Ces choses, il faut les dire, parce que dans ce débat, pas grand monde ne le fait. Le projet d'implanter un système de dossiers électroniques a plutôt suscité de la méfiance, beaucoup de critiques, typiques des débats en santé, où le corporatisme et les croisades idéologiques favorisent une fascinante résistance au changement.
Cela s'explique aussi par le fait que les opposants proviennent largement du monde du droit plutôt que de celui de la santé. La Commission d'accès à l'information, le Barreau, la Commission des droits ont exprimé des craintes qui ont trouvé un large écho dans les médias, très sensibles à ces questions. Ces organismes sont peu sensibles aux enjeux de santé. Et c'est ainsi que, dans ce débat, l'exercice essentiel de recherche de l'équilibre entre les avantages évidents du côté de la santé et des risques à la vie privée n'a pas été possible.

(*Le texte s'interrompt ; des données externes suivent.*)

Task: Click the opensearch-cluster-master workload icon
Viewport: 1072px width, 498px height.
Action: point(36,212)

Il est vrai que le fait de mettre des dossiers dans un système électronique comporte un risque, surtout que les informations médicales sont extrêmement privées. Mais avant d'en faire une croisade, rappelons que ce risque existe déjà avec les dossiers traditionnels mal protégés, que des agents du FBI ou de la CIA, si on aime les théories du complot, pourraient facilement obtenir. Rappelons aussi que nous ne sommes pas en 1970. Une grande quantité d'informations très sensibles sont déjà en réseau, dans des systèmes que l'on a appris à gérer.

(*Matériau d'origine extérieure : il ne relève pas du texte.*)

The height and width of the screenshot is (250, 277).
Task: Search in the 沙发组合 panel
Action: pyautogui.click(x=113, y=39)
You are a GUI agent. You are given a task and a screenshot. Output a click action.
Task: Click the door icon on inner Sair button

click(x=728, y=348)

Par ailleurs, dans ces débats de principes, très théoriques, on oublie le principe de la réalité. Le fait que, dans la vie, il existe des risques, y compris en santé, de pertes de dossier, d'erreurs médicales, d'infections nosocomiales. La recherche de la solution parfaite est la meilleure façon de ne jamais rien faire.
C'est la pression de ces organismes qui a mené à une solution complètement folle, le principe du consentement explicite, selon lequel les médecins devaient demander à chaque patient, hommes, femmes et enfants, sa permission écrite avant de créer son dossier électronique.

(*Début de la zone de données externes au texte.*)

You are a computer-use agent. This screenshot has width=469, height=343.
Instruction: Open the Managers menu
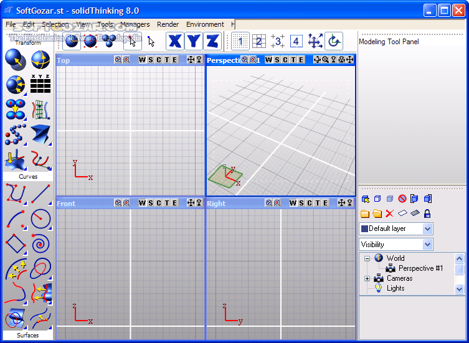pos(135,24)
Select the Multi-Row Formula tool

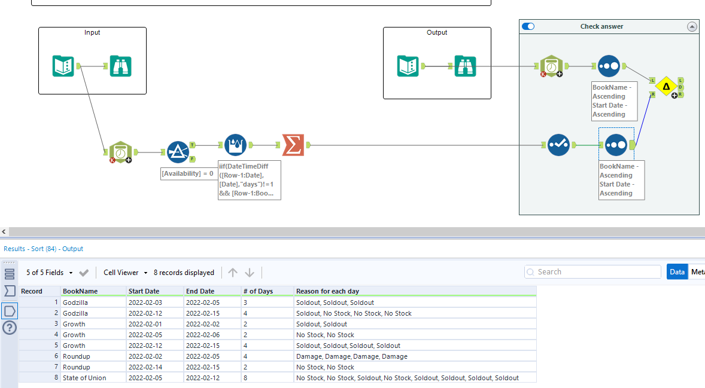[235, 144]
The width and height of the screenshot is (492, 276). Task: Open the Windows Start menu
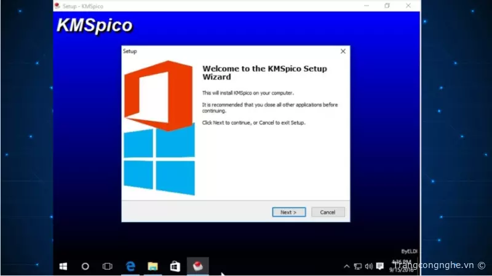tap(63, 266)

On aurait créé un monstre bureaucratique. Le temps consacré à demander son consentement à chaque patient, les sept millions de formulaires à signer, à gérer, à stocker. L'inégalité du rythme d'implantation qui aurait rendu le système non fonctionnel.
Le ministre Couillard a fait marche arrière pour revenir au principe du consentement implicite, où l'on suppose que les gens sont d'accord avec le dossier électronique tant qu'ils ne demandent pas d'en être exemptés. On le lui reprochera. Mais il a pris les moyens pour que le système fonctionne et qu'il serve à améliorer la santé des Québécois.